| INFORMATION |
-------------------------
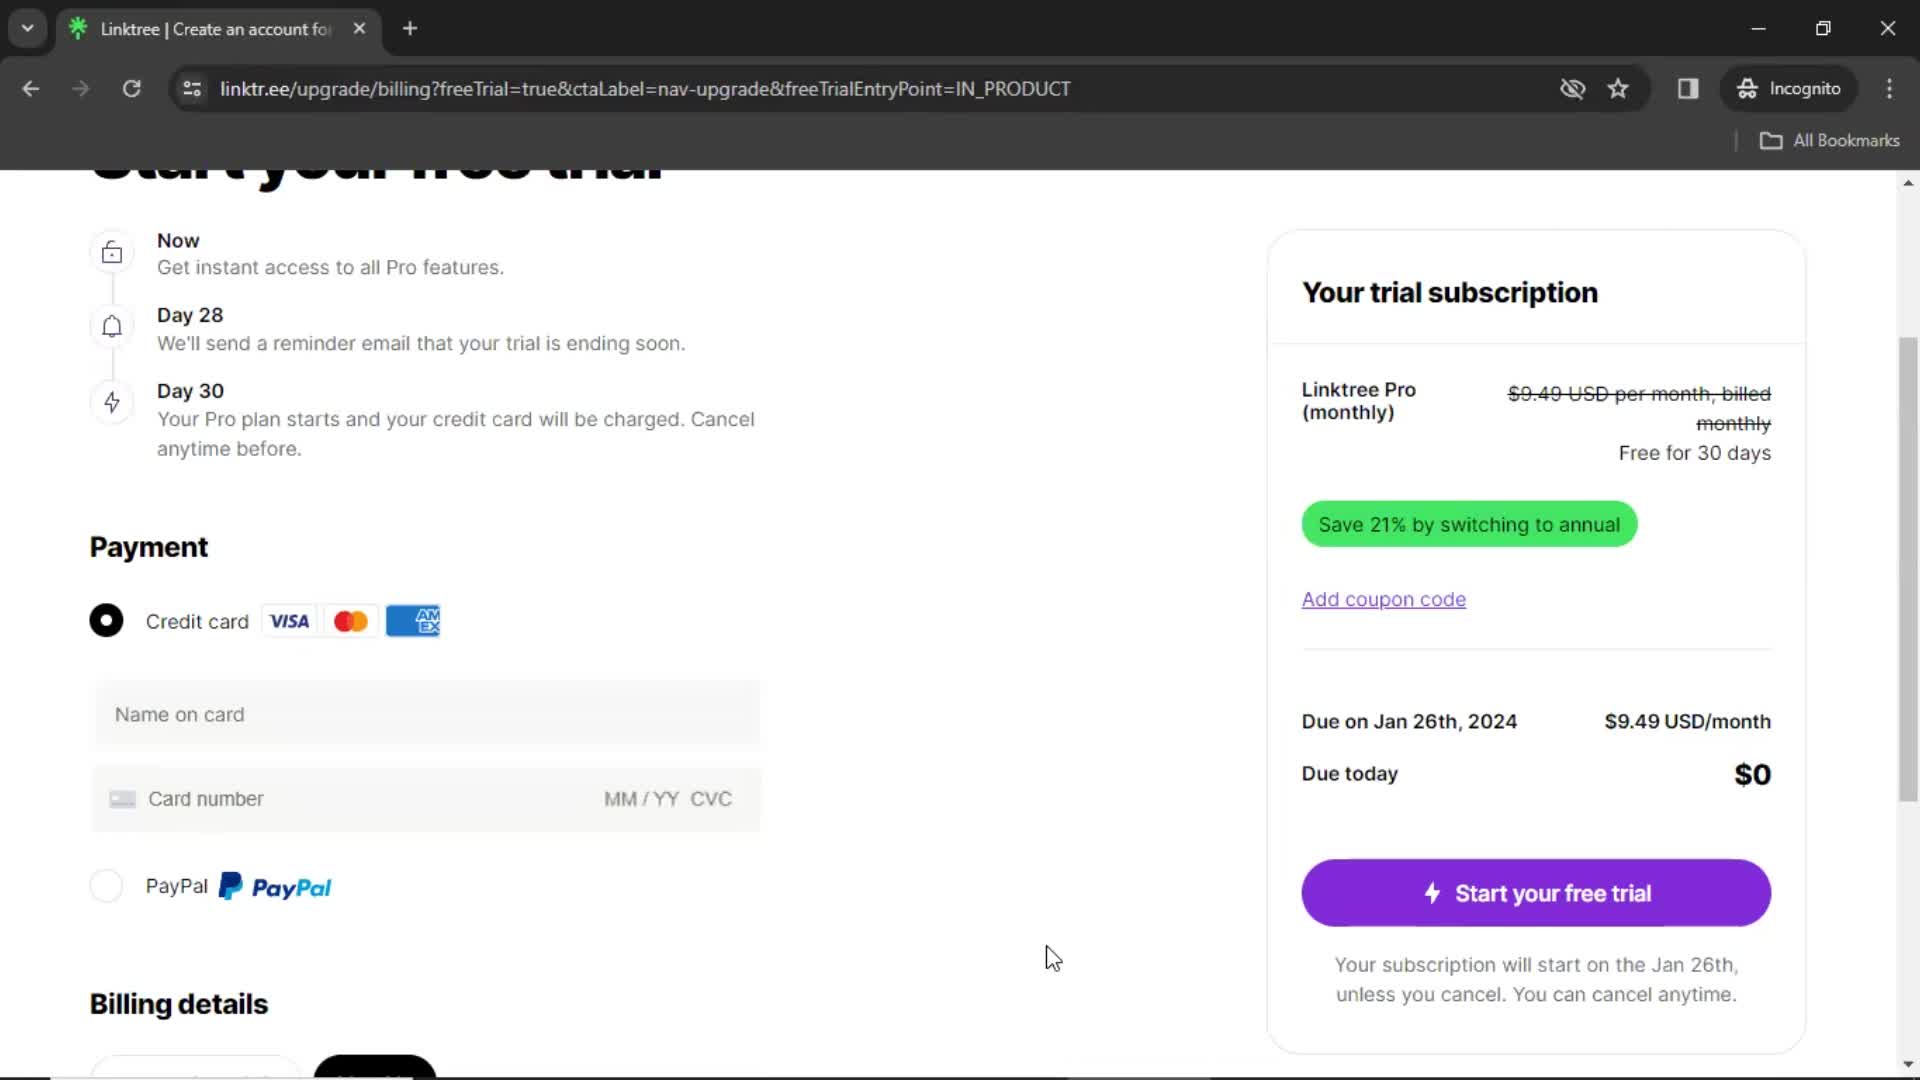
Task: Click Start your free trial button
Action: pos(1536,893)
-------------------------
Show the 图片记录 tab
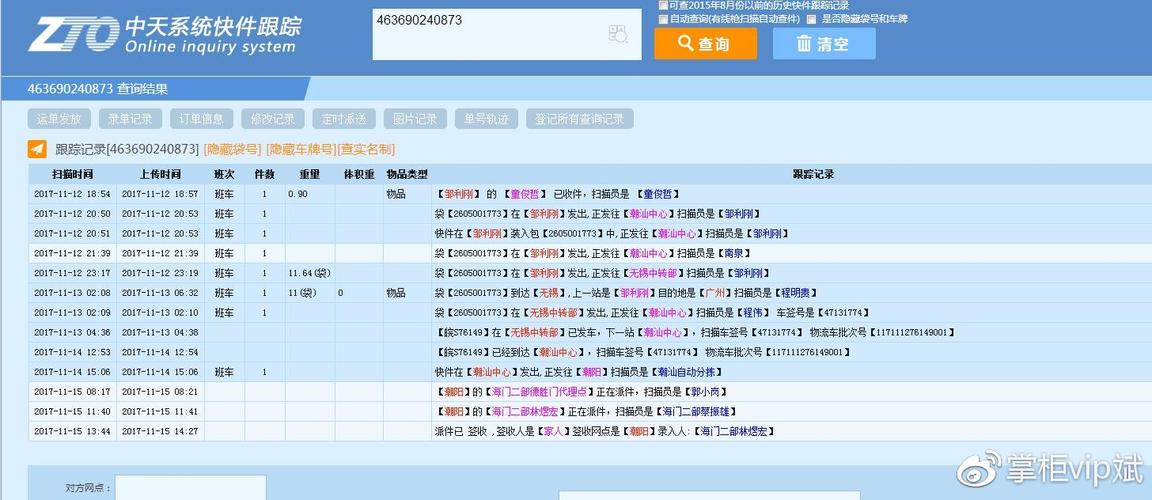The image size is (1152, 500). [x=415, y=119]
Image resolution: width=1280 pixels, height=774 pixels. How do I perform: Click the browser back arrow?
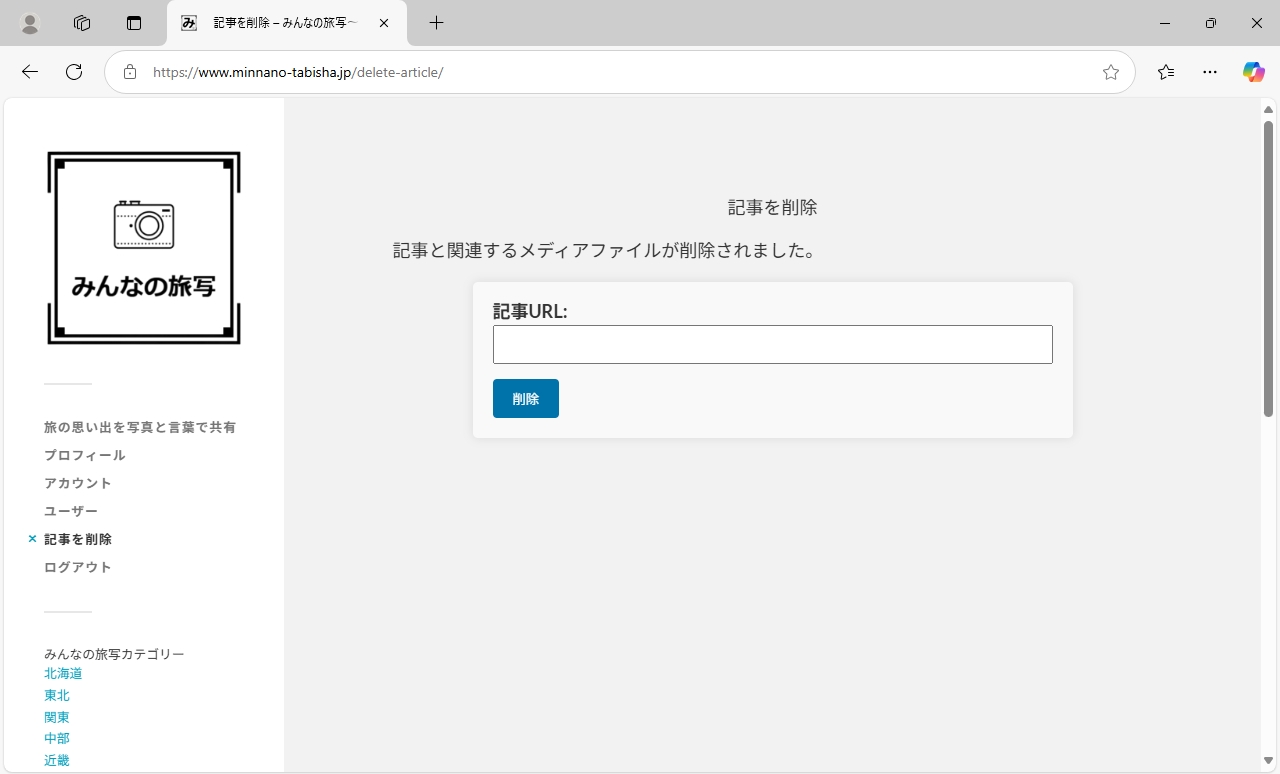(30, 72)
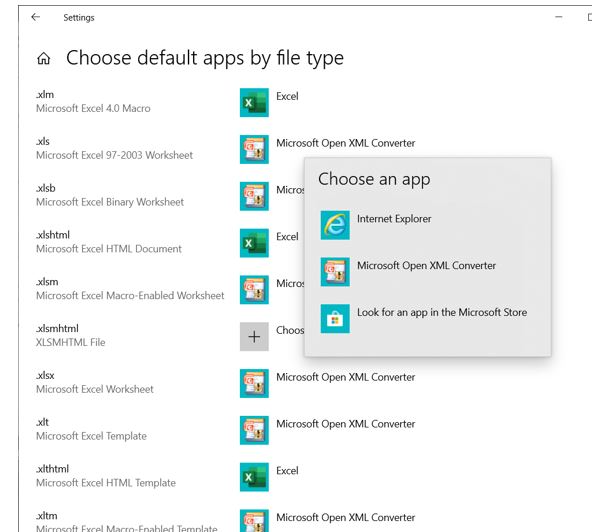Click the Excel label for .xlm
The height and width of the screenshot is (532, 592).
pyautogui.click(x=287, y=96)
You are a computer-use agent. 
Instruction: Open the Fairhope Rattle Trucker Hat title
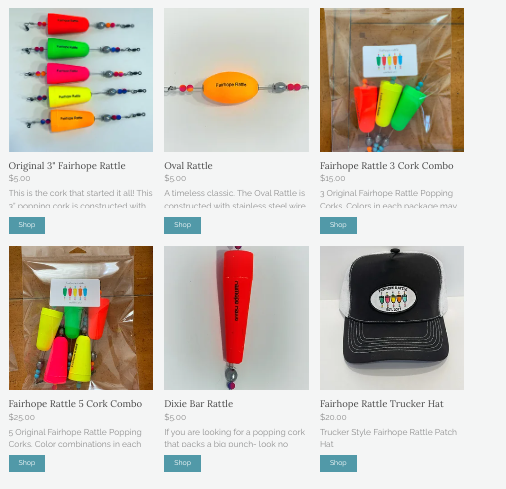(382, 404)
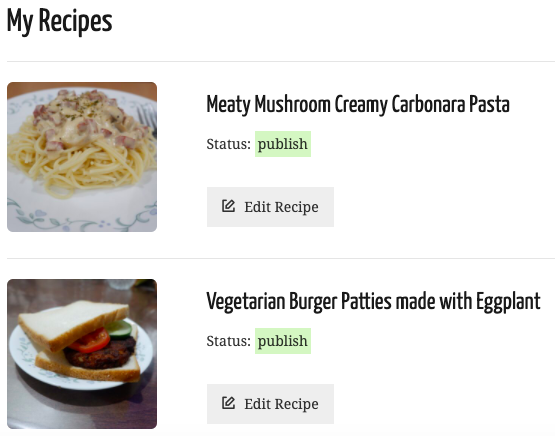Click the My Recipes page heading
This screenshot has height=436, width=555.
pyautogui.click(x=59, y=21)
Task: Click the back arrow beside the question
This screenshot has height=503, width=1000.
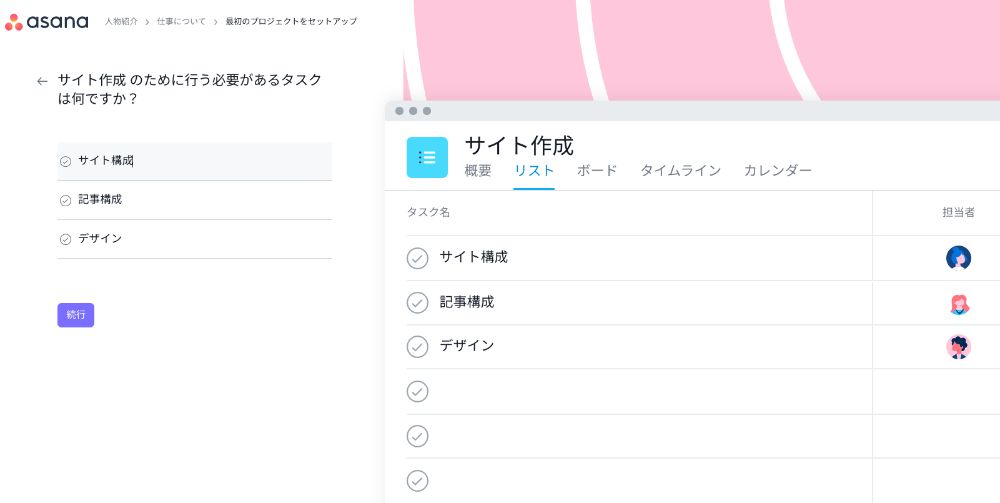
-------------------------
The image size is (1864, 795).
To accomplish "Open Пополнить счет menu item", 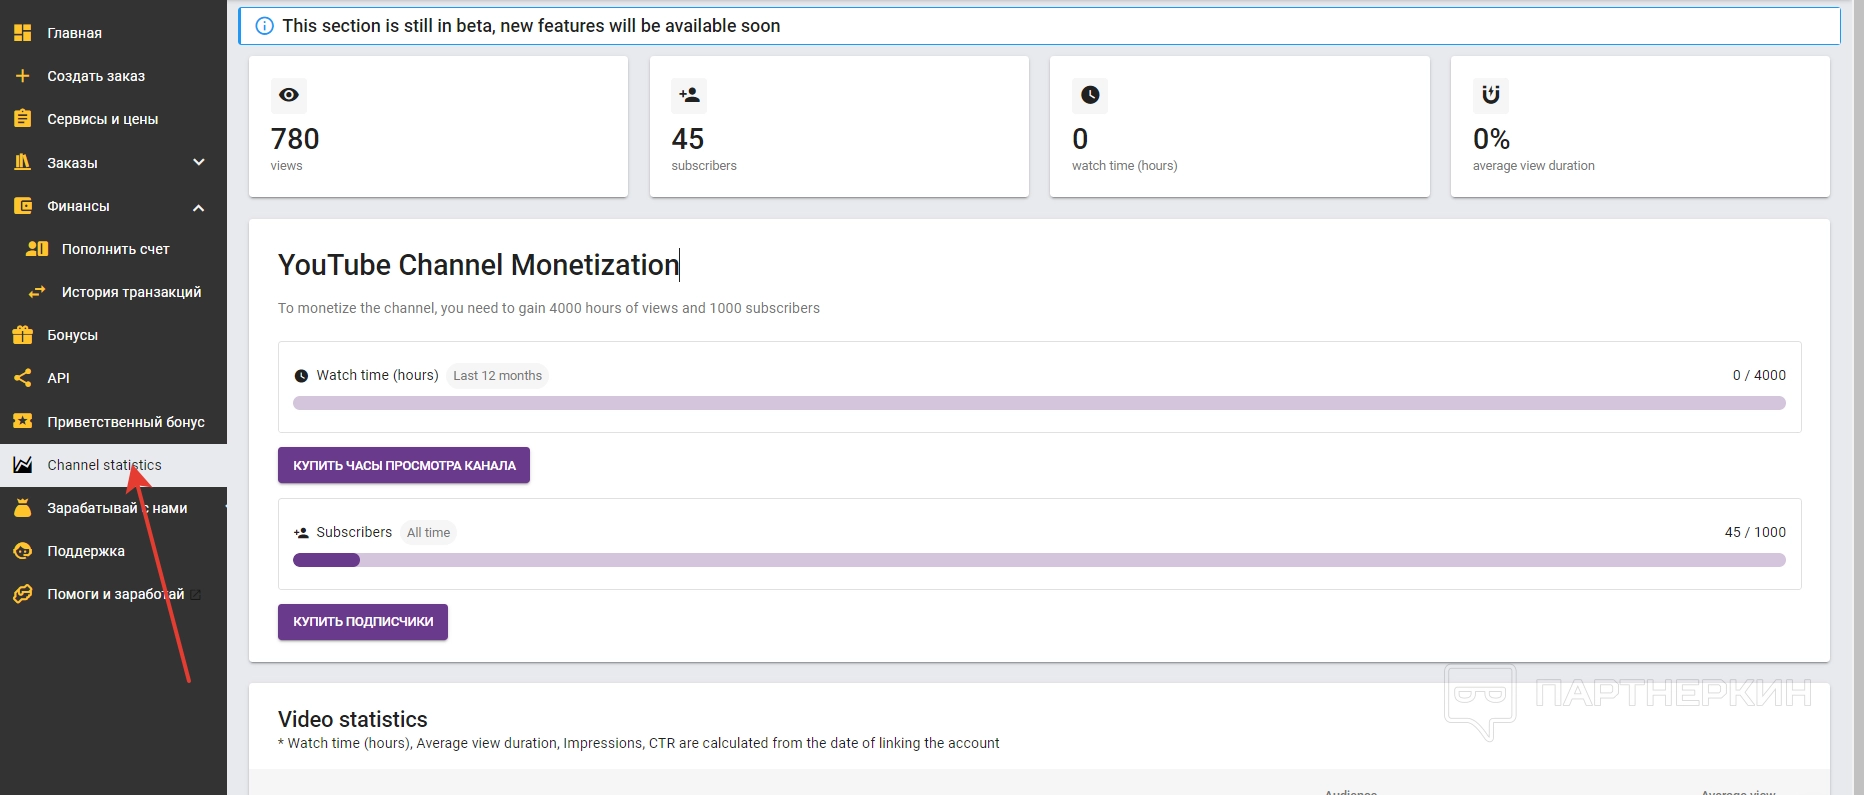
-------------------------
| ACTIVITY |
For this task, return exactly the stretch of the listing above from the line with "Show the 图片记录 tab" through the line with "This screenshot has height=503, width=1000.", inclusive and without pictures.

| SOLUTION TO THIS PROBLEM |
Show the 图片记录 tab
The image size is (1152, 500). [x=415, y=119]
Image resolution: width=1280 pixels, height=774 pixels. How do I perform: Click the browser back arrow?
(30, 72)
Click the Excel label for .xlm
The height and width of the screenshot is (532, 592).
pyautogui.click(x=287, y=96)
You are a computer-use agent. 
Instruction: Open the Fairhope Rattle Trucker Hat title
(382, 404)
Click the My Recipes page heading
This screenshot has height=436, width=555.
pyautogui.click(x=59, y=21)
Task: Click the back arrow beside the question
This screenshot has height=503, width=1000.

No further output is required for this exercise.